Problem statement – Your answer is to be the exact text of the lines from the one containing "This screenshot has" through the final line of the entries, restated in full, with pictures omitted.

Start of Provided records

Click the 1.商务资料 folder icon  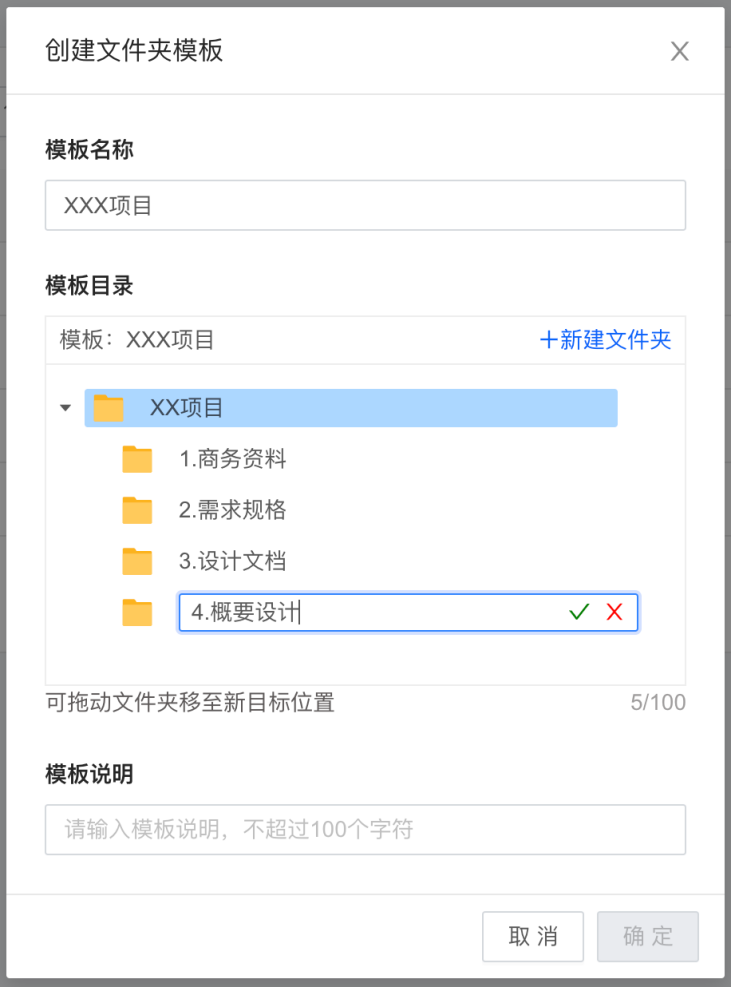point(137,459)
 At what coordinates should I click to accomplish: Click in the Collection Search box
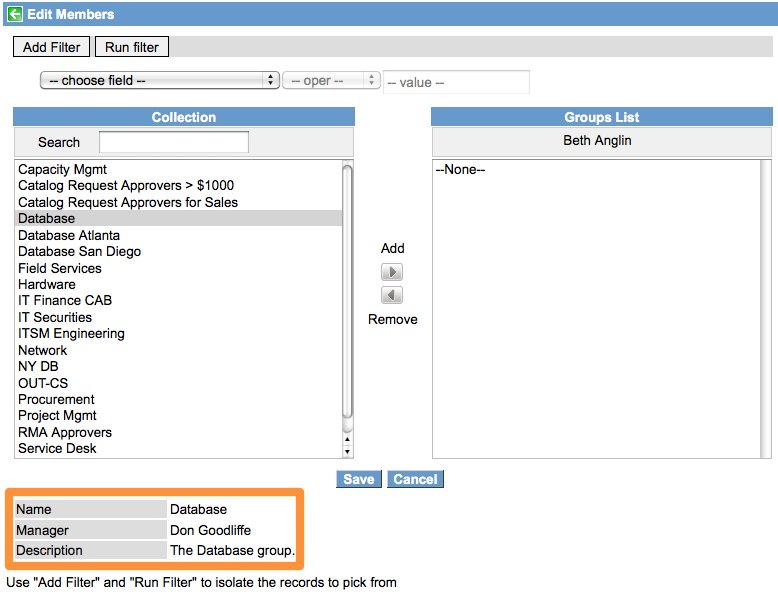click(x=174, y=142)
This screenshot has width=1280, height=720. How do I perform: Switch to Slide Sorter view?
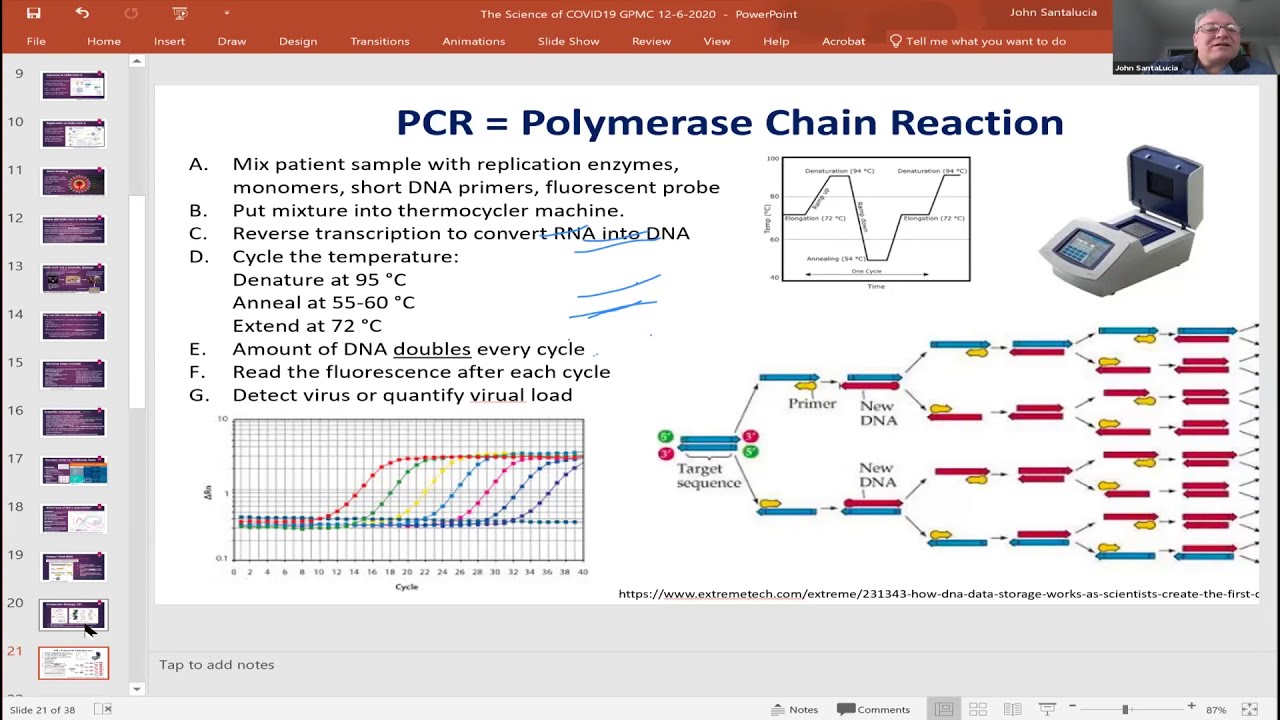978,709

End of Provided records

Solution to the exercise –
This screenshot has width=1280, height=720. How do I perform: Switch to Slide Sorter view?
978,709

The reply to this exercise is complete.